Though the decision of Simpson vs. Downing, 26 Wendell, 316, may seem to support the theory that a formal deed is necessary to keep up privity between successive occupants, except as to that part of the land actually enclosed, cultivated or improved, we prefer the position taken in Crispen vs. Hannavan, 50 Mo., 536, where a deed without a seal was held sufficient. See also Watts vs. Parker, 27 Ill., 224. Considering the office performed by the written instrument *843in cases of adverse possession under the statute of limitations, we think that a formal deed is not necessary to a transfer pending the running of the statutory period. McNeely vs. Lasgan, 22 O. St., 32; Fugate vs. Pierce, 49 Mo., 441; Watson vs. Mansell, 76 Ala., 600; Clements vs. Hays, 76 Ala., 280; Cunningham vs. Fredotzen, supra.

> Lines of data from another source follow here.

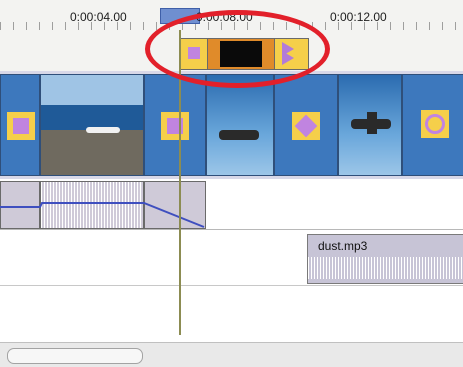  Describe the element at coordinates (240, 125) in the screenshot. I see `video-clip-jet-takeoff` at that location.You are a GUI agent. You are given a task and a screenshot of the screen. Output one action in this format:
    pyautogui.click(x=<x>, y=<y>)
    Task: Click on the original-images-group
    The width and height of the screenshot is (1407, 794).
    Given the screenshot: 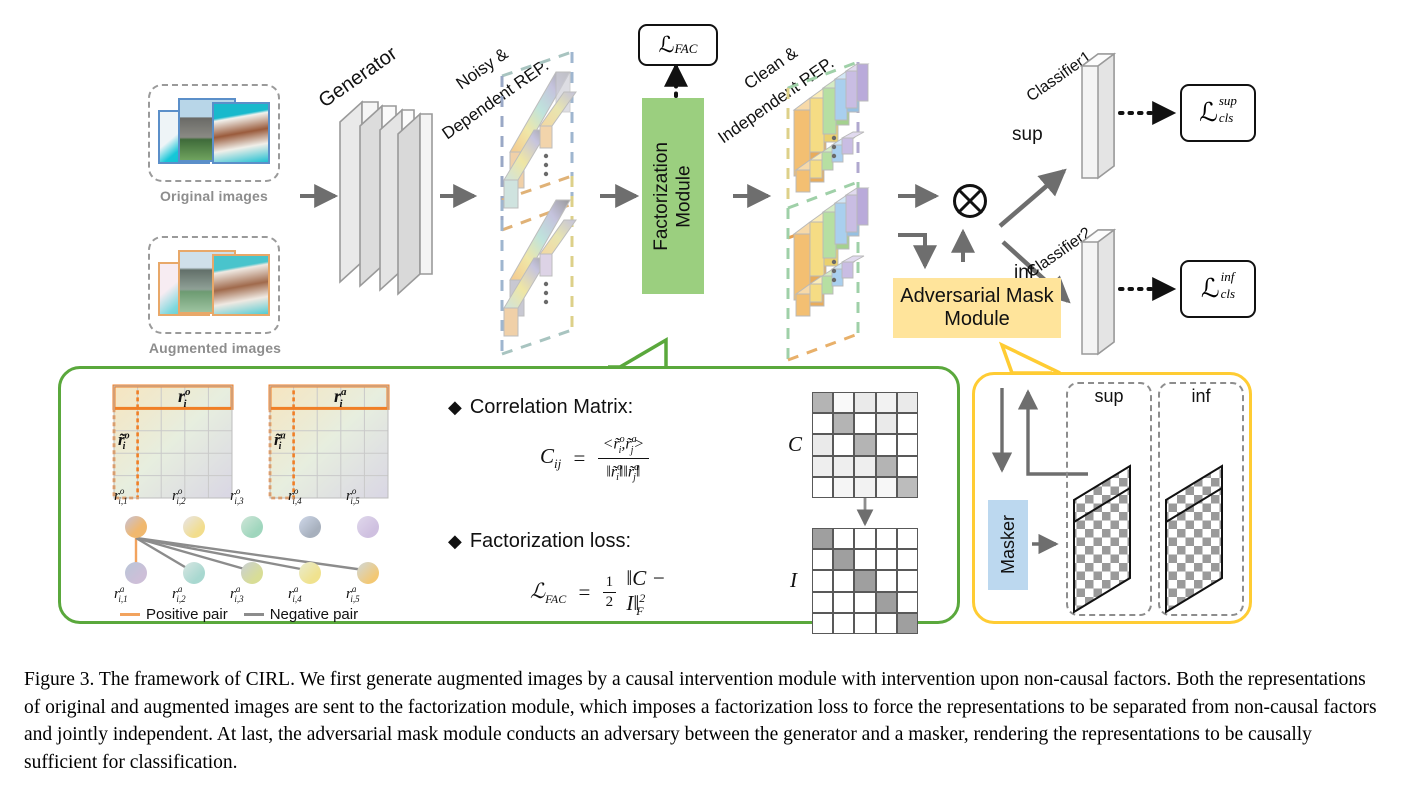 What is the action you would take?
    pyautogui.click(x=214, y=133)
     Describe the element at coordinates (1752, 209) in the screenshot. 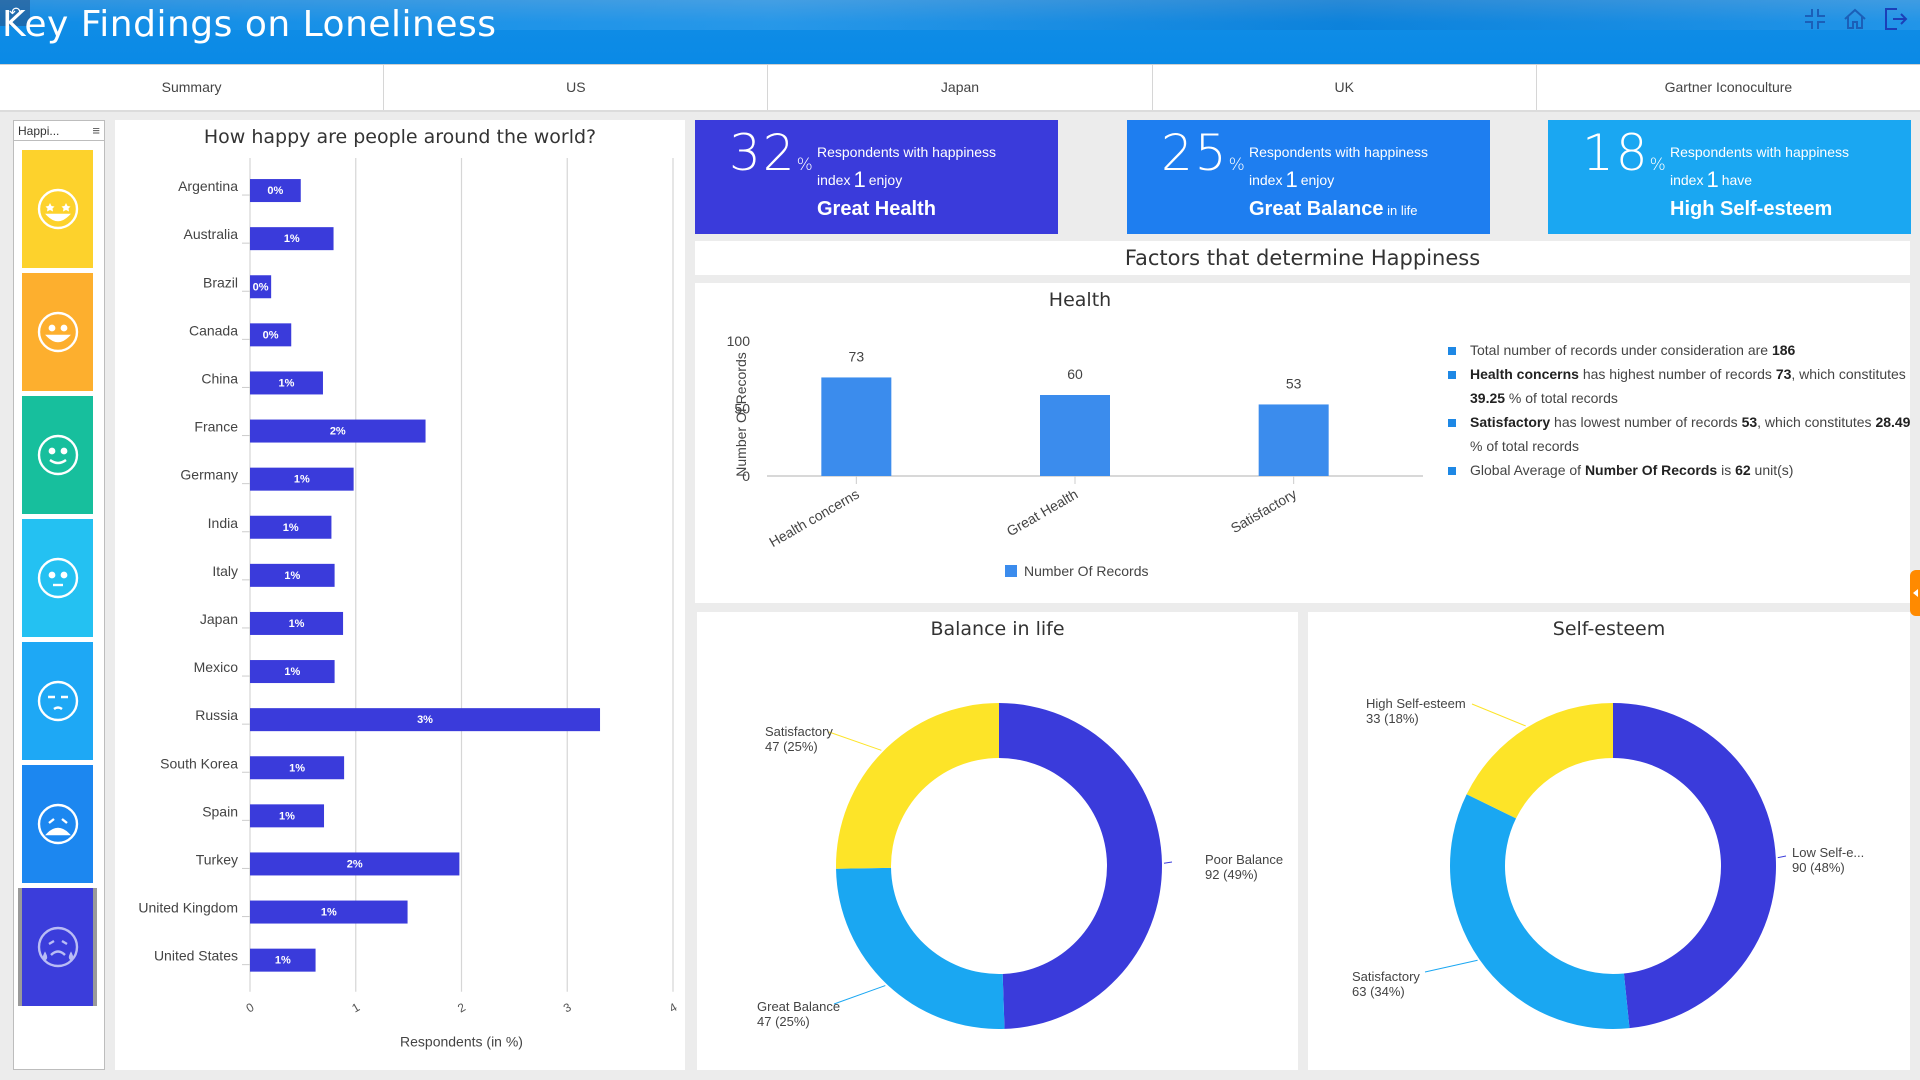

I see `kpi-headline: High Self-esteem` at that location.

These instruments, we may remark, are not deeds, as they are not sealed ; Blackstone’s Con., Book II, p. 295 ; nor are they mortgages, and consequently they are not controlled by the provisions of section 21 of Article XYI of the Constitution, as to the admission of such instruments to record, or in evidence. The mere fact, however, that they may not be admissible to record is no objection to their being used in evidence. We do not say that they are not admissible to record under the statute, (McClellan’s Digest, pp. 214-215,) but even if they are, we are inclined to think their execution must be proved as at common law to entitle them to be used in evidence.

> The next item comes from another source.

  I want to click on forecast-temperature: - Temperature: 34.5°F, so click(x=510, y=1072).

Whether these instruments wmre admissibse or not, they were in fact not admitted, and cannot be considered by us as being in evidence. Teegarden vs. Carpenter, supra. The former of these papers not having been admitted, the fact that Eavesies and wife may have taken actual possession of that part of the thirty acres of which Latham, when he sold to them, had actual, as distinguished from constructive, possession, still their doing so did not in the absence of an instrument of the character indicated, carry to them constructive possession of any part of which Latham had only constructive possession; and of course when Latham surrendered to Eavesies and wife that of which he had actual possession, his constructive possession as to the balance of the thirty acres terminated, for the simple reason that actual possession of the part under the sixth section of the statute, or independent of it, is essential to constructive possession *844of the balance of the land described in the original instrument under which the claim of title is made. Cunningham vs. Fraudson, 26 Texas, 34; Chandler vs. Rushing, 38 Texas, 591; Cooper vs. Ord, 60 Mo., 420.

The deed from Mrs. Tomlinson to Latham, dated May 1st, 1883, was objected to on, account of erasures and interlineations, as explained in the statement of the case.

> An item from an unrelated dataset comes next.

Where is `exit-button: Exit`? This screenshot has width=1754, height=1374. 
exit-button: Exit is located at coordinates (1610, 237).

In the absence of evidence to the contrary, an alteration will be presumed to have been made contemporaneously with the execution of the instrument, and properly made, if nothing appears to the contrary. There was no error in overruling the objection, as there is nothing in the evidence, nor upon the face of the instrument as it appears in the transcript, to overthrow this presumption. Stewart vs. Preston, 1 Fla., 10; Meikel vs. State Savings Institution of Chicago, 36 Ind., 355; 1 Greenleaf on Evidence, section 564.

The judgment is reversed, and the cause remanded for a new trial.